BEGIN Extracted records

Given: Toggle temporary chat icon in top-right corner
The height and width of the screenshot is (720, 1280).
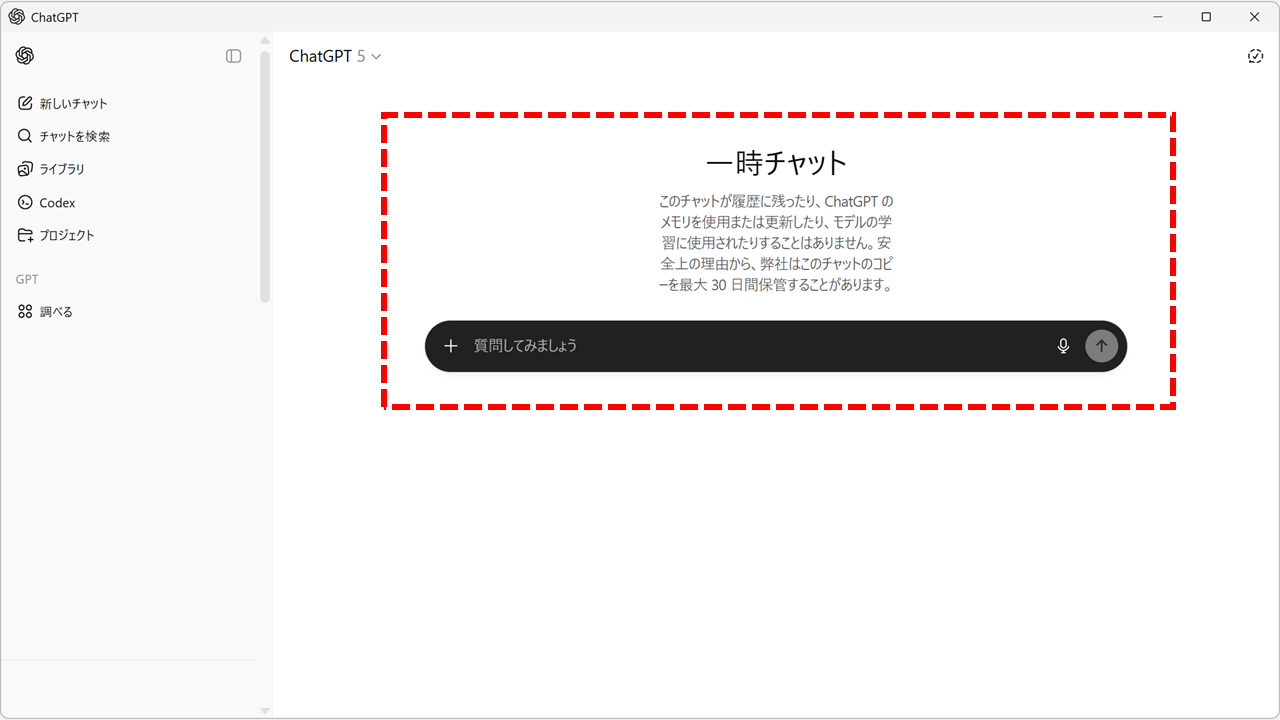Looking at the screenshot, I should 1256,56.
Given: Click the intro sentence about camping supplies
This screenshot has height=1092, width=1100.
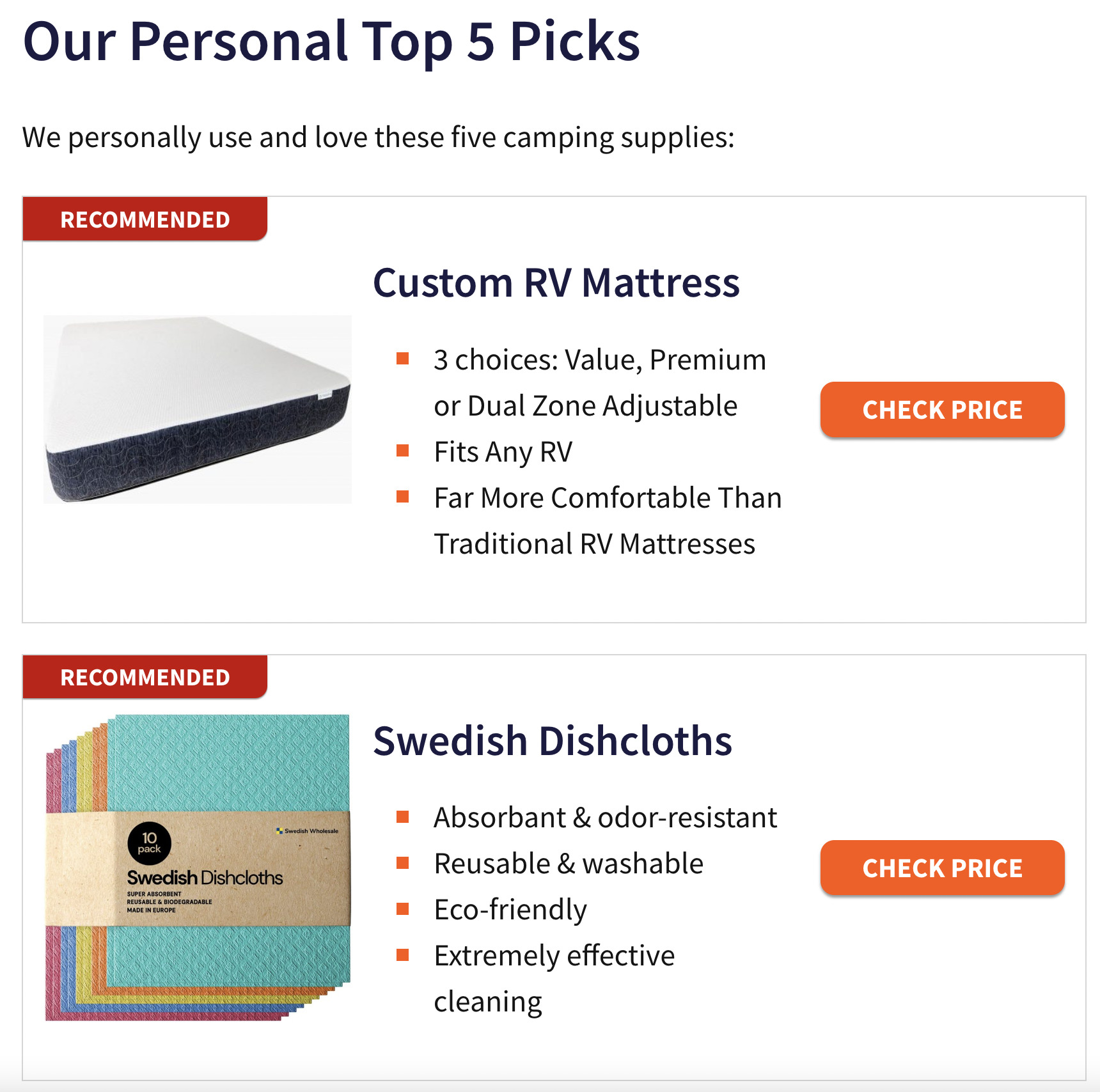Looking at the screenshot, I should click(x=379, y=136).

END Extracted records

> [Exercise requirements] The answer is the listing above restated word for word, pictures removed.

> [Completed exercise]
Given: Toggle temporary chat icon in top-right corner
The height and width of the screenshot is (720, 1280).
Looking at the screenshot, I should 1256,56.
Given: Click the intro sentence about camping supplies
This screenshot has height=1092, width=1100.
Looking at the screenshot, I should click(x=379, y=136).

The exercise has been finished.